Results: The evaluation reveals stark contrasts in performance metrics. O1 achieves a high success rate on simpler problems, yet shows a dramatic decline when faced with more challenging or altered setups. In cases where the goal states were impossible, O1 displayed a 27% recognition rate for unsolvable instances, often falsely declaring solvable problems as unsolvable — demonstrating crucial limitations in its reasoning capabilities.
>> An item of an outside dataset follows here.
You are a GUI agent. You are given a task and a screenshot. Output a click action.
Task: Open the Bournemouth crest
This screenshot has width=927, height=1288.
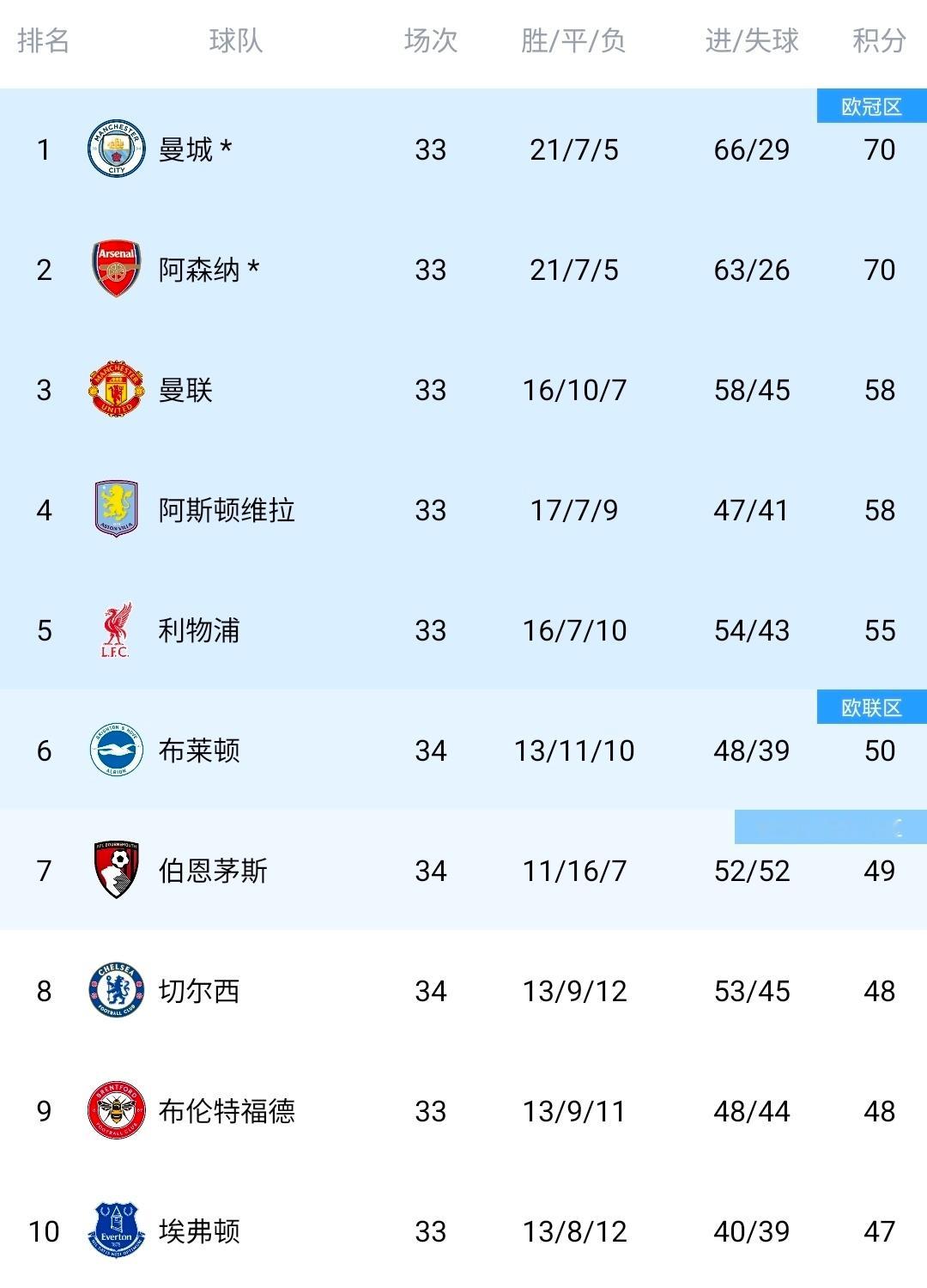pyautogui.click(x=116, y=870)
Surprising Findings from the Evaluation Results:

A notable finding was O1’s tendency to provide creatively inaccurate justifications for incorrect answers, reflecting issues with its reasoning process. For example, even when presented with clear unsolvable instances, O1 sometimes claimed feasibility based on past states from the reasoning chain, indicating a potential drift from purely logical reasoning to an “impressionistic” analysis.

Analysis: Pros:

1. Improved Performance: O1 shows considerable improvements over traditional LLMs, achieving close to perfect scores on straightforward instances.
2. Benchmark Development: The introduction of the PlanBench benchmark aids in systematically evaluating AI reasoning capabilities, contributing valuable insights for future research in this area.

Analysis: Cons:

1. Performance Variability: The contrast in performance on obfuscated tasks reveals significant limitations with O1’s reasoning, indicating a lack of robustness and reliability in challenging scenarios.
2. Lack of Guarantees: The model still struggles with providing correctness guarantees, raising safety and operational concerns for real-world application in critical domains.

This evaluation not only elucidates the forward strides made in AI planning but also emphasizes the need for more interpretative transparency and robust evaluation mechanisms to harness the full potential of emerging reasoning models.